Instructions for the task:
Count how many lines below contain the word "Accede", then give that number alone.

Data shown:

################

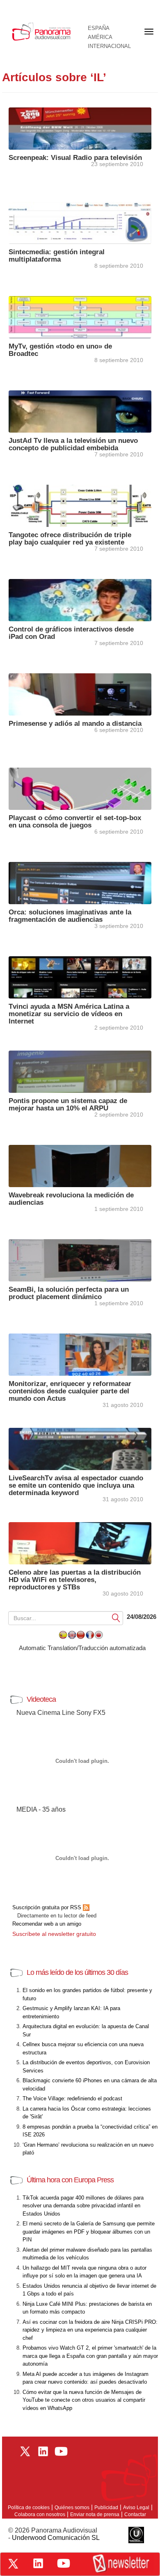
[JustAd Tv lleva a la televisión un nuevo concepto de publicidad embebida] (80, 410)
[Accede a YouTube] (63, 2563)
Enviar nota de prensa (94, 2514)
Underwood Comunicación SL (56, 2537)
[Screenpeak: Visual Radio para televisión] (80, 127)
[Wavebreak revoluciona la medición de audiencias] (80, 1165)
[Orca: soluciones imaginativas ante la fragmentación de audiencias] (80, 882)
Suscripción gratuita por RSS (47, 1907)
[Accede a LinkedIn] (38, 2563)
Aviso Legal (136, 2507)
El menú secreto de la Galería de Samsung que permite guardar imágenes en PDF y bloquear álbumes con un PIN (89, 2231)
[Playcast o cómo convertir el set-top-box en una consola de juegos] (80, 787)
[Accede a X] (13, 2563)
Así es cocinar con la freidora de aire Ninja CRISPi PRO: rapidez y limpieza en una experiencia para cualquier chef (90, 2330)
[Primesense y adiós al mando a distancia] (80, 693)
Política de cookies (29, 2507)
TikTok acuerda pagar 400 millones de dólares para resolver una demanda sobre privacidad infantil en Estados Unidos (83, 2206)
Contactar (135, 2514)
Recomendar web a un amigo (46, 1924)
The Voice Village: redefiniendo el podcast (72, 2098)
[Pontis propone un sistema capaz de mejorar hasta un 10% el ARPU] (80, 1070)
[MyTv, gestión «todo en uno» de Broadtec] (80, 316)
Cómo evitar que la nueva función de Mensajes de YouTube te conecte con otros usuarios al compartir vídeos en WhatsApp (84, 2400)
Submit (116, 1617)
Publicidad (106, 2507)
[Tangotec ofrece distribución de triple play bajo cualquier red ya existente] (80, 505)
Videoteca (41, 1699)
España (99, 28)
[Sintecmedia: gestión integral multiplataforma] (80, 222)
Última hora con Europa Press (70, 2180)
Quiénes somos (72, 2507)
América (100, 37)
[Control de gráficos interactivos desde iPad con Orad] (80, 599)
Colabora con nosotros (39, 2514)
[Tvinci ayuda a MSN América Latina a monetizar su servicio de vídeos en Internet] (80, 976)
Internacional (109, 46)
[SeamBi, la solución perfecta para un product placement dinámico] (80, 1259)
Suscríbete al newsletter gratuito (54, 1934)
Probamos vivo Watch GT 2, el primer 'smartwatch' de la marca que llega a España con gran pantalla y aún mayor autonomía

################

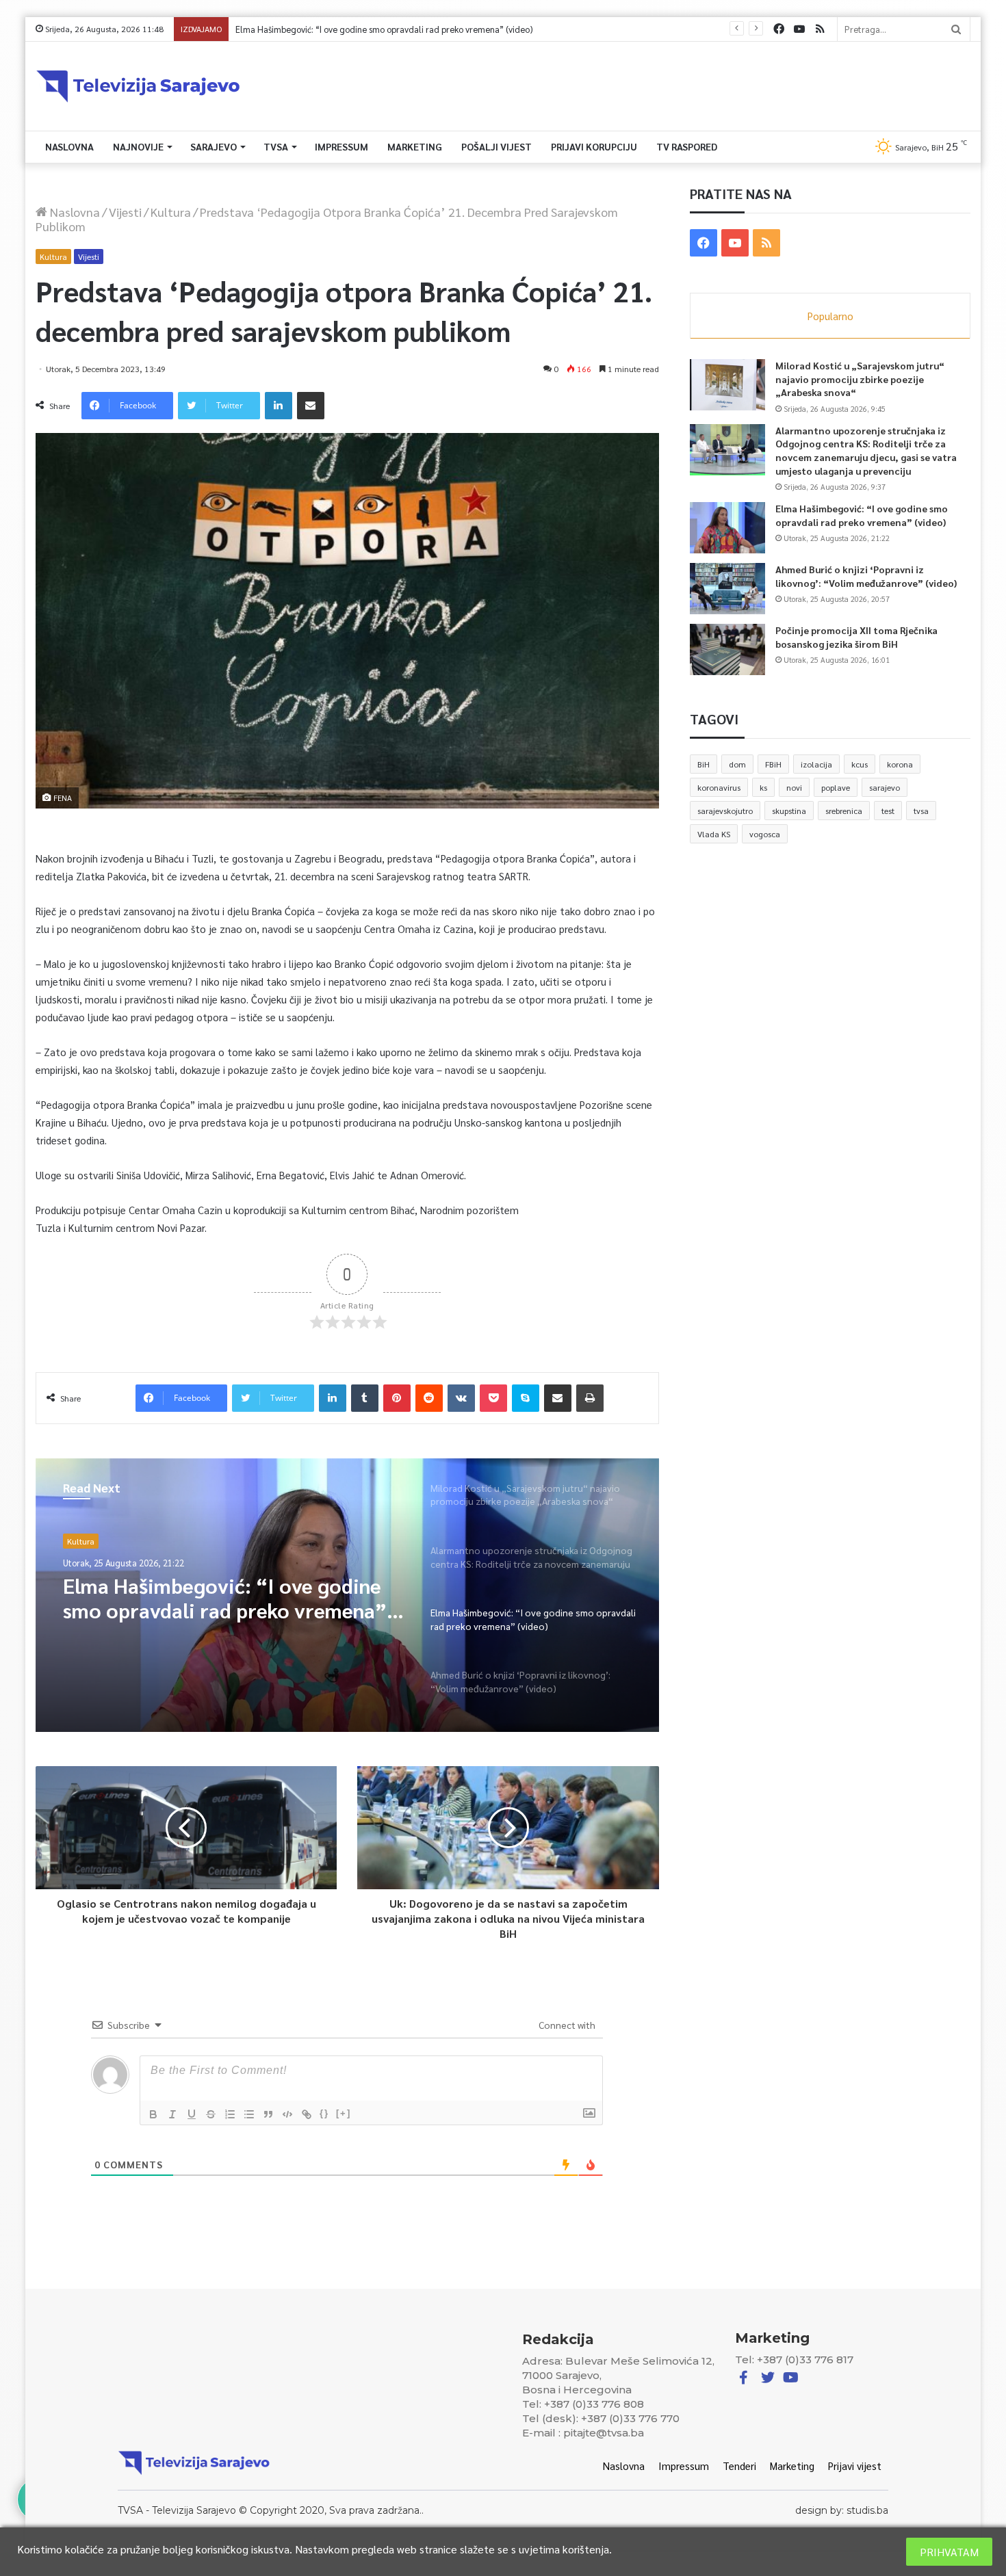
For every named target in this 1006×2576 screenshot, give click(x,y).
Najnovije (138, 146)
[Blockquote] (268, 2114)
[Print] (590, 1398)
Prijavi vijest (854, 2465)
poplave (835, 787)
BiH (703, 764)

################

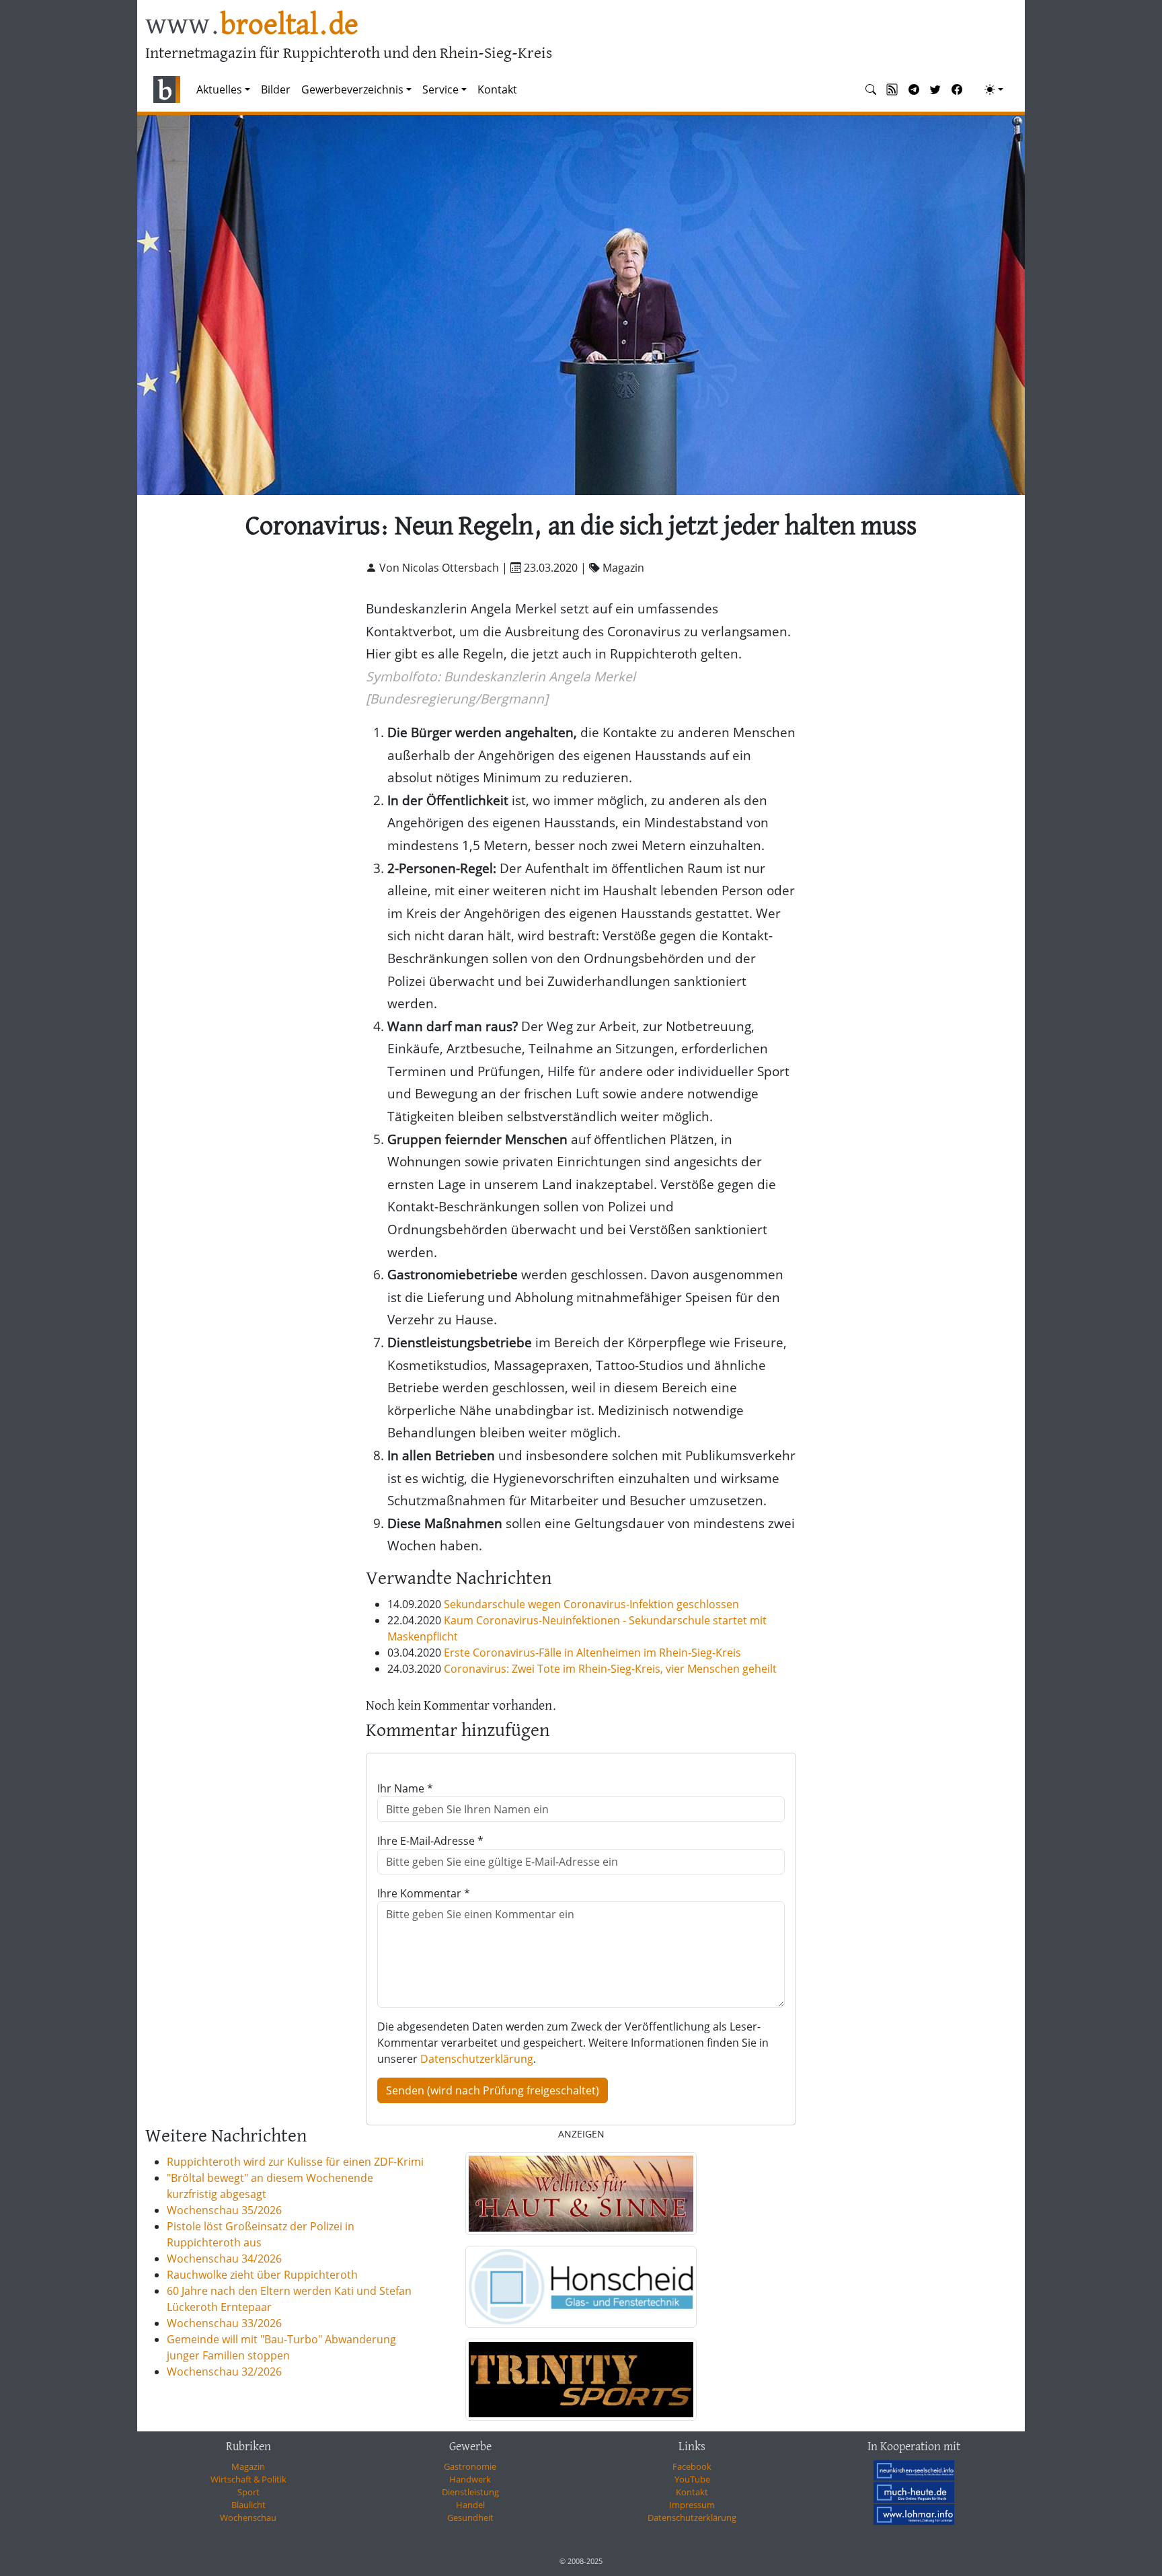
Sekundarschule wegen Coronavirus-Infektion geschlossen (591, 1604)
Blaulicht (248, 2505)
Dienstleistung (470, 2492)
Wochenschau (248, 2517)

################

Output:
3